一方、帝国側もあまり芳しいとは言えない。
急進攻勢派により完膚なきまで壊された西側の補給港も、俺の適当な提案による作戦でその機能の7割を回復するまでさほどの時間を要しなかったが、元々ゴンドワナ大陸内の補給に無理があったために、今でも補給には苦労している。

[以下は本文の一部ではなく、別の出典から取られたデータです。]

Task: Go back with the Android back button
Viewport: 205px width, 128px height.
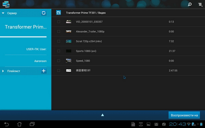Action: 6,124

未だに現地第三作戦軍内では戦線の後退も議論されているくらいだ。
少なくともあの時の事件により第三作戦軍の規模は全盛期の6割まで縮小しているが、それでもこの状態だ。
今の第三作戦軍の主な仕事は補給路の構築だ。
壊された港はそのまま、後方にある港を強化して、道路と鉄道を施設している。
唯一この大陸内で目覚ましい成果を出しているのが、ジャングル方面軍から離れたサクラ閣下率いる軍団だ。
規模こそ一個師団に海軍基地を合わせたようなとても一つの軍団と呼べるものではないが、ここは統合作戦本部からも独立した軍団で、昨年発見した『ゴンドワナジャングル連邦』国家と共同して防衛軍を組織するべく奔走している。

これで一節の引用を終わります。